Hamburg
1865 -
Badenweiler
1902
A painter, printmaker, typographer and crafts designer, Otto Eckmann is a leading exponent of German Jugendstil. After commercial training, he studied at the Kunstgewerbeschulen in Hamburg and Nuremberg. Between 1885 and 1890 Otto Eckmann studied painting at the Munich Art Academy.
Although he was quite successful as a painter, Otto Eckmann turned in 1894 to graphic and crafts design, especially for embroidery. Increasingly committed to the new art trend of his day, Otto Eckmann was the first Jugendstil artist to be invited by Grand Duke Ernst Ludwig of Hesse-Darmstadt to be commissioned, even before the artists' colony on Mathildenhöhe was founded (1900), with furnishing and appointing his study in the "Neues Palais on Wilhelminenplatz".

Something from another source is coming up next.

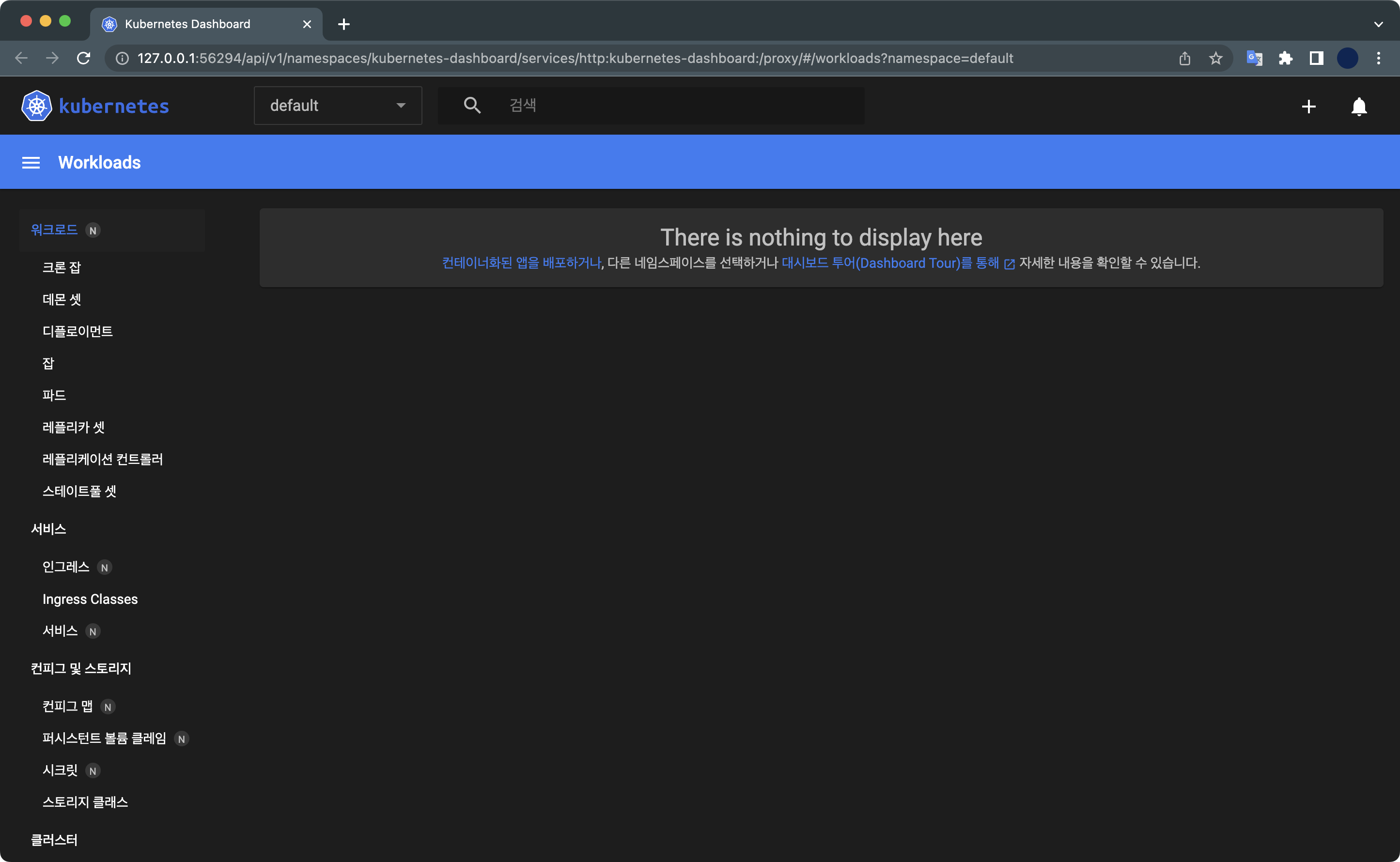Expand the 워크로드 sidebar section

(x=53, y=229)
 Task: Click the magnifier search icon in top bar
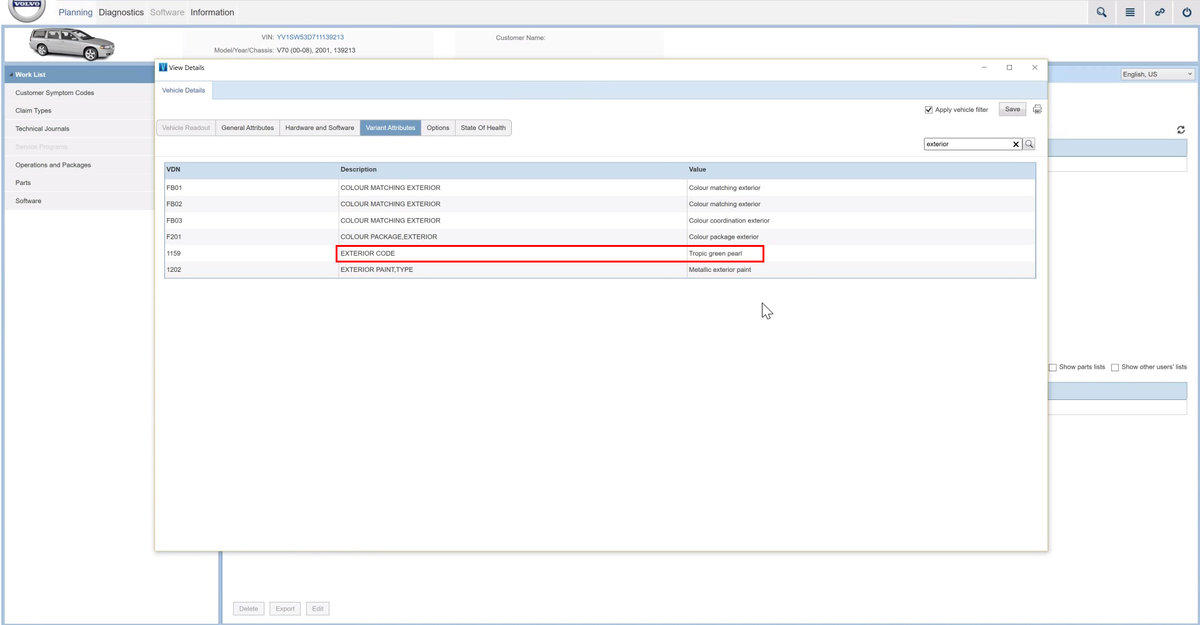pyautogui.click(x=1101, y=12)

Otto Eckmann did numerous illustrations for the journals "Pan" and "Jugend" from 1895. From 1896 Eckmann was a professor of applied arts at the "Kunstgewerbeschule" in Berlin. Around 1900 Eckmann created Eckmann script. Like Peter Behrens, Otto Eckmann designed a script of his own, which matched the Jugendstil ideal of form. Influenced by neither antiqua nor Fraktur, it is what is known as a bastard script, freely constructed by the script designer, which would exert enormous influence on developments in typography.
Otto Eckmann also designed advertizing materials for industry. Like Peter Behrens, Otto Eckmann worked for AEG (Allgemeine Elektrizitäts-Gesellschaft). He also designed books, covers, vignettes, initials and so on for numerous publishing houses, including S. Fischer, Bruns, Cotta, Diederichs, A. Koch, Reimer, and E.A. Seemann. Otto Eckmann also designed tiles for the ceramics firm Villeroy & Boch.